I have similar problem here.

And the work-around did not work.

Environment:
MSAL: implementation('com.microsoft.identity.client:msal:4.10.0')
Android: 14, the problem also occour in 13 and 12 version.

Configuration file:

{
    "client_id" : "XXXXXXX",
    "authorization_user_agent" : "DEFAULT",
    "redirect_uri" : "msauth://com.xxxxxx/xxxxxxxxx",
    "broker_redirect_uri_registered": true,
    "loggin":  "VERBOSE",
    "shared_device_mode_supported": true,
    "authorities" : [
        {
            "type": "AAD",
            "audience": {
                "type": "AzureADMyOrg",
                "tenant_id": "xxxxxxxx"
            }
        }
    ]
}

aquire token:

microsoftClient?.acquireToken(
                AcquireTokenParameters.Builder()
                    .startAuthorizationFromActivity(it)
                    .withPrompt(Prompt.LOGIN)
                    .withScopes(SCOPES)
                    .withCallback(object : AuthenticationCallback {
                        override fun onSuccess(authenticationResult: IAuthenticationResult?) {
                            msalCallback?.onLogin(authenticationResult)
                        }

                        override fun onError(exception: MsalException) {
                            msalCallback?.onError(exception)
                        }

                        override fun onCancel() {
                            msalCallback?.onCancel()
                        }
                    })
                    .build()
            )

Scope: profile, if we change to User.Read, the user need to use the MFA. This is the reason of we use the profile scope.
Broker: Intune Company portal

The AndroidAuthorizationStrategy class is now in the project https://github.com/AzureAD/microsoft-authentication-library-common-for-android/tree/release/16.2.0

I did not receive any error message, and I am trying to get it.
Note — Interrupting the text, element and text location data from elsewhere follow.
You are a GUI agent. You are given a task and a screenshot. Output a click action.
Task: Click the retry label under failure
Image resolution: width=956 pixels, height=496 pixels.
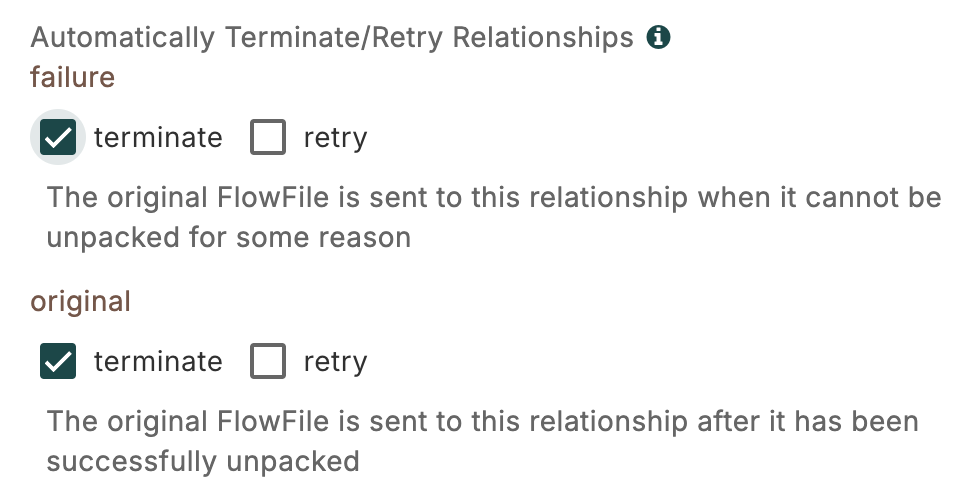coord(335,138)
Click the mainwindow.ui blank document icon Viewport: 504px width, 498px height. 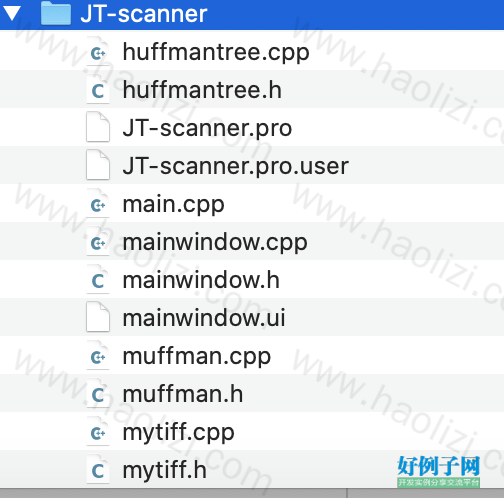(98, 317)
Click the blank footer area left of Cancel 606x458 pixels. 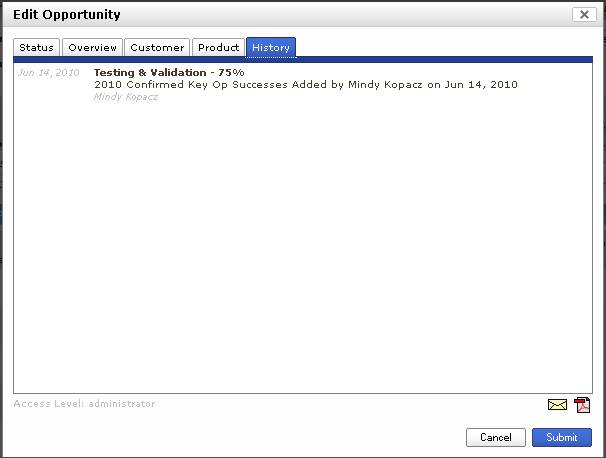click(250, 437)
If you can get me any tip I will appreciate ;)

[VolodaUa]

Hi @fvaladares ,

As I see, your problem is different. This problem relates to the issue when the "withFragment()" method is used using AcquireTokenParameters.Bulder.

I suggest you add logging. Maybe you will find something there.
https://learn.microsoft.com/en-us/entra/identity-platform/msal-logging-android

[fvaladares]

Hi @VolodaUa,

Thanks for ask my question. I will take a look in your suggestion and make some tests.